SELECTED PASSAGE
+ + +

Special mention for Gutenberg and their "an hr is as good as a new file" structure.
But, am I wrong in thinking that you also were using, as your starting point, the html files? I think you're completely right, if you do that, there are too many different possibilities to handle and you'll never manage to make something that can deal with all of them, and it's very very likely you'll break something. Which is exactly why I am not trying to do this using regex. But,
BUT! if there is a good TOC in the file already and there could be a way to do a "reverse create TOC" basically, instead of having to resolve all those tricky problems you just go around them. I really believe it must be possible to automate that. Everything you need is already in the toc; the text is there, all you have to do is copy-paste, the link is there, all you have to do is follow it... all the necessary elements are already in the file.

+ + +

RAW DATA
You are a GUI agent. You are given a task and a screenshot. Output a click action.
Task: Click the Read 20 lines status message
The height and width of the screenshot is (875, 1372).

+ + +

PARTS OF THE EXERCISE
[1] In the post about reverse-creating a table of contents, what tool does the writer say they are not trying to use?
[2] Write out the portion of the post about reverse-creating a table of contents starting at "But, am I wrong" and ending at "in the file.".

TASK-BY-TASK SOLUTIONS
[1] Regex.

[2]
But, am I wrong in thinking that you also were using, as your starting point, the html files? I think you're completely right, if you do that, there are too many different possibilities to handle and you'll never manage to make something that can deal with all of them, and it's very very likely you'll break something. Which is exactly why I am not trying to do this using regex. But,
BUT! if there is a good TOC in the file already and there could be a way to do a "reverse create TOC" basically, instead of having to resolve all those tricky problems you just go around them. I really believe it must be possible to automate that. Everything you need is already in the toc; the text is there, all you have to do is copy-paste, the link is there, all you have to do is follow it... all the necessary elements are already in the file.